NON-HUMAN HUMANITARIANISM: WHEN AI FOR GOOD TURNS OUT TO BE BAD
DOI:
https://doi.org/10.5210/spir.v2020i0.11267Palabras clave:
Artificial intelligence, algorithms, automation, humanitarianism, 'AI for social good'Resumen
Artificial intelligence (AI) applications such as predictive analytics, forecasting and chatbots are increasingly proposed as solutions to the complex challenges of humanitarian emergencies. This is part of the broad trend of ‘AI for social good’ as well as the wider developments in ‘digital humanitarianism’. The paper develops an interdisciplinary framework that brings together colonial and decolonial theory, the critical inquiry of humanitarianism and development, critical algorithm studies as well as a sociotechnical understanding of AI. Drawing on a review of current humanitarian AI applications as well as interviews with stakeholders, our analysis suggests that several initiatives fail their own objectives.
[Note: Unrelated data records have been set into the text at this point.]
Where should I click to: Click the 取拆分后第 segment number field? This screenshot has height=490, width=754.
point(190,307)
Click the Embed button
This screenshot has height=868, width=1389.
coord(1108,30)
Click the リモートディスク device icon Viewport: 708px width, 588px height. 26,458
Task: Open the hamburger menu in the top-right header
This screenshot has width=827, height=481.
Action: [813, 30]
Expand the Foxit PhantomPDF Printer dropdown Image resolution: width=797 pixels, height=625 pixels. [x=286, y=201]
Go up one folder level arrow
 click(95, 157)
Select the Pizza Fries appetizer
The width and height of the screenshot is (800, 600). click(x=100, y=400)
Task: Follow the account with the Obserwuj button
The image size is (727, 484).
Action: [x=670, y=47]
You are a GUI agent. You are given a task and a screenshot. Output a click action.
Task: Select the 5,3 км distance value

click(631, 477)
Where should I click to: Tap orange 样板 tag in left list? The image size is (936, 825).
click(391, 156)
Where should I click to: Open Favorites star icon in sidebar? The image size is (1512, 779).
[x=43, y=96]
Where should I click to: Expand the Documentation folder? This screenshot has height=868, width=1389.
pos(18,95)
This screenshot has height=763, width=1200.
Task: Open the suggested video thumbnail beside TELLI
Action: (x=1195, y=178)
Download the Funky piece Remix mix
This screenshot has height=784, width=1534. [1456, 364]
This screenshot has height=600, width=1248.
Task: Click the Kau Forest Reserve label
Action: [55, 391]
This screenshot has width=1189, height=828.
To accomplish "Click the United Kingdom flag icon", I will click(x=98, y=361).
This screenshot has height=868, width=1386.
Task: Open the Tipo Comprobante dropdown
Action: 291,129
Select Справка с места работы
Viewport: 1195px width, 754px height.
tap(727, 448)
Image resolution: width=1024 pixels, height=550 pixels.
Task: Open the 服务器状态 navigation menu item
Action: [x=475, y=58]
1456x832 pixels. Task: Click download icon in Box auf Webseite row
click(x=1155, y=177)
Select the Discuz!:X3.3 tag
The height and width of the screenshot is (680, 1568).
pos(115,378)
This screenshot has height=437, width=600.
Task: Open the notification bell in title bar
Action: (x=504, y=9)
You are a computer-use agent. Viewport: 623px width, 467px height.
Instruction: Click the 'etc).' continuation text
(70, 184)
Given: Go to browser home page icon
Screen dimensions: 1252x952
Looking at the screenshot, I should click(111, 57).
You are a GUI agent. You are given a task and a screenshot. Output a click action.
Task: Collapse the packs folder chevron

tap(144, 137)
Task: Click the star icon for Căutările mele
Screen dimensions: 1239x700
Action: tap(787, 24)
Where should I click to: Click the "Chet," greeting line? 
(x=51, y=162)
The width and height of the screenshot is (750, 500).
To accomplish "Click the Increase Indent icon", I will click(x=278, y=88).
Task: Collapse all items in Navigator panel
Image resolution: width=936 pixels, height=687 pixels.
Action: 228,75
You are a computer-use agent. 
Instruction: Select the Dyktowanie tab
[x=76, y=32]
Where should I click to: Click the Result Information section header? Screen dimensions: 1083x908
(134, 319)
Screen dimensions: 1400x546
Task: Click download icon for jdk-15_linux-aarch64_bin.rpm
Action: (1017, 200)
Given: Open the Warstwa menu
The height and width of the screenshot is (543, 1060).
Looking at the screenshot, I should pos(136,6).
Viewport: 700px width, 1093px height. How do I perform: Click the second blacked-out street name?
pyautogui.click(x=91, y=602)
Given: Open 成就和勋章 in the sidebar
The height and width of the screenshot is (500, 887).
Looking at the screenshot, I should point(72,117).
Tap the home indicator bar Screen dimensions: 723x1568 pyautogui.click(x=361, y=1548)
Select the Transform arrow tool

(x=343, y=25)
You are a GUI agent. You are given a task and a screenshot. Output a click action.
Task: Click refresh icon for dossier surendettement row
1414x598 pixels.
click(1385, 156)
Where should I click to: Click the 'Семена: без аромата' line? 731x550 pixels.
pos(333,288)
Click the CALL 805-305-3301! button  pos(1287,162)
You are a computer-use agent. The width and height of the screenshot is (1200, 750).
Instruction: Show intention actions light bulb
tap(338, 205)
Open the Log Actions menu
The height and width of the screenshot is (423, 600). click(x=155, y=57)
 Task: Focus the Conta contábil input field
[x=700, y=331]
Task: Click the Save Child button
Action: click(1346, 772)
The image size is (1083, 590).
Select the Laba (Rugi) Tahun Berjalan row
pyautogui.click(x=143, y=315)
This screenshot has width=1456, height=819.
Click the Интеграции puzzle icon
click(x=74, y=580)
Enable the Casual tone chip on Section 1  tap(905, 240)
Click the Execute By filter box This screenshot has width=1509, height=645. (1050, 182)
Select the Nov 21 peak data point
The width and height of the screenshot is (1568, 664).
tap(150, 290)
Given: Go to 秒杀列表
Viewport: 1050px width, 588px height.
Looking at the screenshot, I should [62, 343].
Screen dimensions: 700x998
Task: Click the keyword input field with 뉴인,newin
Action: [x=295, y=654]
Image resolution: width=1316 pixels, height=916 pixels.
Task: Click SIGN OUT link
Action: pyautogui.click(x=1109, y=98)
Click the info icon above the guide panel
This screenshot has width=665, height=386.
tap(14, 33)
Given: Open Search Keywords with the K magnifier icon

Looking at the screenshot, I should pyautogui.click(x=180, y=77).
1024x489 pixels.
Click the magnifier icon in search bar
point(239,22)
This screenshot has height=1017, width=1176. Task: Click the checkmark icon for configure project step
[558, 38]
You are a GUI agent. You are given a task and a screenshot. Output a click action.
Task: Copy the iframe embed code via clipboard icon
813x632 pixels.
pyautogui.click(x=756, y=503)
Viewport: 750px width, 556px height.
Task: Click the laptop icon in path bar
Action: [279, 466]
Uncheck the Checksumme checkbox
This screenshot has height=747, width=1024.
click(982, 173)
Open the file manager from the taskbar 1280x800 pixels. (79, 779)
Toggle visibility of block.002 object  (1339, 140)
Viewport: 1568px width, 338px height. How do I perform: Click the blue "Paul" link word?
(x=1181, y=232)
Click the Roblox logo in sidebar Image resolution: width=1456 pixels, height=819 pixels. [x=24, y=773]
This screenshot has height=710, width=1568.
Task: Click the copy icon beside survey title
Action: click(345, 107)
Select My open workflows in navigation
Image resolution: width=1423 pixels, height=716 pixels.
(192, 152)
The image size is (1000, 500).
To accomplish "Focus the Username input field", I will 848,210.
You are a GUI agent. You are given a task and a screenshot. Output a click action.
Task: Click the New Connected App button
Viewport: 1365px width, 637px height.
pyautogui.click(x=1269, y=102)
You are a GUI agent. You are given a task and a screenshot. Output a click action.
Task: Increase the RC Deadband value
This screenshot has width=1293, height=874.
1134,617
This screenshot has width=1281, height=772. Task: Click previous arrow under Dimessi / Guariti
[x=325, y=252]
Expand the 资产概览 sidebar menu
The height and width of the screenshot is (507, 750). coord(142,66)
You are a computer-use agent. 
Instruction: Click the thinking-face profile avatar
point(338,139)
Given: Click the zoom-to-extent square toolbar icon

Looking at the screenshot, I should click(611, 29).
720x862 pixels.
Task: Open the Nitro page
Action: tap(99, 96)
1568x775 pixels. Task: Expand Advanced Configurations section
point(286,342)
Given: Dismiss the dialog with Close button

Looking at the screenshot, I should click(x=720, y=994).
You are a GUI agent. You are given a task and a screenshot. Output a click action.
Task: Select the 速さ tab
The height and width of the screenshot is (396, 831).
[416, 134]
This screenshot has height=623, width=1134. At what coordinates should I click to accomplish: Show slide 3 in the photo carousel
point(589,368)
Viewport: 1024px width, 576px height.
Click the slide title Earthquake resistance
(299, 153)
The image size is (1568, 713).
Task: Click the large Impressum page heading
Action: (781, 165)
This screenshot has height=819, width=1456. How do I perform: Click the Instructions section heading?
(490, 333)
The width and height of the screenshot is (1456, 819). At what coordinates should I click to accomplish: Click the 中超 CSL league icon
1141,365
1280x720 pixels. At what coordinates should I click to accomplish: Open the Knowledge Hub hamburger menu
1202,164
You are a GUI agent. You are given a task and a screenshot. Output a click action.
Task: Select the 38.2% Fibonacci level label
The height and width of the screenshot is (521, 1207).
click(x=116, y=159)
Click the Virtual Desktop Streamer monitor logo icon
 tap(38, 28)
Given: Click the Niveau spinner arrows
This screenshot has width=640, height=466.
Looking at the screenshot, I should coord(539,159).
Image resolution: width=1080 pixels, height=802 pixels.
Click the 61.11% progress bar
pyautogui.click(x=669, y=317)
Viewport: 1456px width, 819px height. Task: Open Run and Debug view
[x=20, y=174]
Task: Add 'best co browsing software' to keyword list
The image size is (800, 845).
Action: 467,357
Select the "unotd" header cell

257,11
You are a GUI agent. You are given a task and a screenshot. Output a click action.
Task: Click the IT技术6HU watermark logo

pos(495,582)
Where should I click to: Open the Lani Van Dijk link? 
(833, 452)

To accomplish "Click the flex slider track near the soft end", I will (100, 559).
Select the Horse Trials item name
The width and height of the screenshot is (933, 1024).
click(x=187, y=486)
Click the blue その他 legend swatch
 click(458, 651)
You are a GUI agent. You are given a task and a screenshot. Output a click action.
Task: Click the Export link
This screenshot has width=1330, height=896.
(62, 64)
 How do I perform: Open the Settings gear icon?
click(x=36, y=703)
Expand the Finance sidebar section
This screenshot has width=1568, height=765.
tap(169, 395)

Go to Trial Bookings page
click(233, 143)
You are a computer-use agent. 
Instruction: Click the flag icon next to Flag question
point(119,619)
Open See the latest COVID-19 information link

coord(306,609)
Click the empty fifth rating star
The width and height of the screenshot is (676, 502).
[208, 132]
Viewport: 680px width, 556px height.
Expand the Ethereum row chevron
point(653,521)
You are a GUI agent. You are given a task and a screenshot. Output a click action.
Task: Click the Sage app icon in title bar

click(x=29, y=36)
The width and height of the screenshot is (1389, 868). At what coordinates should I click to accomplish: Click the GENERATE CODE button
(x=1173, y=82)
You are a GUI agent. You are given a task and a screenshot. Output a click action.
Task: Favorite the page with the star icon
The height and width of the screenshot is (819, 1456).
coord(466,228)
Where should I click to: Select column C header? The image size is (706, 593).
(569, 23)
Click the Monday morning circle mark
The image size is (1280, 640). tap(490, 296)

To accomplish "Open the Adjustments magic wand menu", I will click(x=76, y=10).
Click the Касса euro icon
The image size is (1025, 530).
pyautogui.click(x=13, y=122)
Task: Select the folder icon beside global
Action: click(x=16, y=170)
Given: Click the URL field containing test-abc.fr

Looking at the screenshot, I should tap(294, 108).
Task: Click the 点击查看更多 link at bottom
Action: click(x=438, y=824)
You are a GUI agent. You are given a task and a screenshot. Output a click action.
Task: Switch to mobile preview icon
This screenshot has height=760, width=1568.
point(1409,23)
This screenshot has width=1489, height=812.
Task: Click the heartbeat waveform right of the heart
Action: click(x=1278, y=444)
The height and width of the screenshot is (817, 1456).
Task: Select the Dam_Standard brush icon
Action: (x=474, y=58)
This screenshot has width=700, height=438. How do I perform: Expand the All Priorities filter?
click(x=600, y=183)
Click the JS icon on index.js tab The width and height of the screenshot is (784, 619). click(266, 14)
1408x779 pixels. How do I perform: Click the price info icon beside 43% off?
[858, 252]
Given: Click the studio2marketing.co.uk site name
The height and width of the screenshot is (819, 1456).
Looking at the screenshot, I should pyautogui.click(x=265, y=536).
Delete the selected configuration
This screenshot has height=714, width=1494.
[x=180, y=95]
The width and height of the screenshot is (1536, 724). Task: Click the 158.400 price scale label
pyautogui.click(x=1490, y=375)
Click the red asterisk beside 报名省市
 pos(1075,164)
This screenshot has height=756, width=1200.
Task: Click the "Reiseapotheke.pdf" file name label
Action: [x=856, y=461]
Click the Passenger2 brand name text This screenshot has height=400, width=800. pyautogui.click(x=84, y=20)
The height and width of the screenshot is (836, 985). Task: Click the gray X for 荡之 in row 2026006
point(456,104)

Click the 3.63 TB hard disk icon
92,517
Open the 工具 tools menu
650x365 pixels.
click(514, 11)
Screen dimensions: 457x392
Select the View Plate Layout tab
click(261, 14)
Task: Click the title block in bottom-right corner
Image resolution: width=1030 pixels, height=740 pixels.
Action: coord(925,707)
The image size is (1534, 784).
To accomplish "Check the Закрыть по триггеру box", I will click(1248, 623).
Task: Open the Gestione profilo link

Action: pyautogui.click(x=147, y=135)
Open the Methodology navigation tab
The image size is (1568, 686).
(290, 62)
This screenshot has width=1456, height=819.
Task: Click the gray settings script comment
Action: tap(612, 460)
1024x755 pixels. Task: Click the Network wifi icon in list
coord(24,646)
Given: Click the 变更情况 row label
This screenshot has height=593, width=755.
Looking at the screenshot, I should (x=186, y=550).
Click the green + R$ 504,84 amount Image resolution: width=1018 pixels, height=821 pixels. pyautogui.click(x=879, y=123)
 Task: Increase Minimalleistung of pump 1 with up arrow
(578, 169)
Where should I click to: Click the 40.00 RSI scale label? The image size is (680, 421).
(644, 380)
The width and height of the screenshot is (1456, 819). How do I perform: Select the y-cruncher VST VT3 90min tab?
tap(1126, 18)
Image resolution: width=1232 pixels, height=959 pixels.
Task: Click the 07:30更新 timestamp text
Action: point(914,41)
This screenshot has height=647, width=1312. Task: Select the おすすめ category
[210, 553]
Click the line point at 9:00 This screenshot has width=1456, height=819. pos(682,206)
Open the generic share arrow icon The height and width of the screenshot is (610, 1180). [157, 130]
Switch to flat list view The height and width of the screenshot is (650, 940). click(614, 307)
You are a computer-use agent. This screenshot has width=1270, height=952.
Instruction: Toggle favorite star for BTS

However, this should not mean that these innovations do not have powerful consequences. Automation reproduces human biases whilst removing human judgement from situations, potentially further marginalizing disadvantaged populations. We observe a transformation of humanitarian work as technology separates officers from the consequences of their actions. At the same time, AI initiatives are cloaked in a discourse of inherent progress and an aura of ‘magic’. Rather than democratizing the relationships between humanitarian providers and suffering subjects, digital technology reaffirms the power asymmetries associated with traditional humanitarianism. The non-human aspects of AI humanitarianism reveal, rework and amplify existing deficiencies of humanitarianism. The hype generated by humanitarian innovation appears to have more direct benefits for commercial stakeholders, rather than affected populations. Ultimately, by turning complex political problems like displacement and hunger into problems with technical solutions, AI depoliticizes humanitarian emergencies.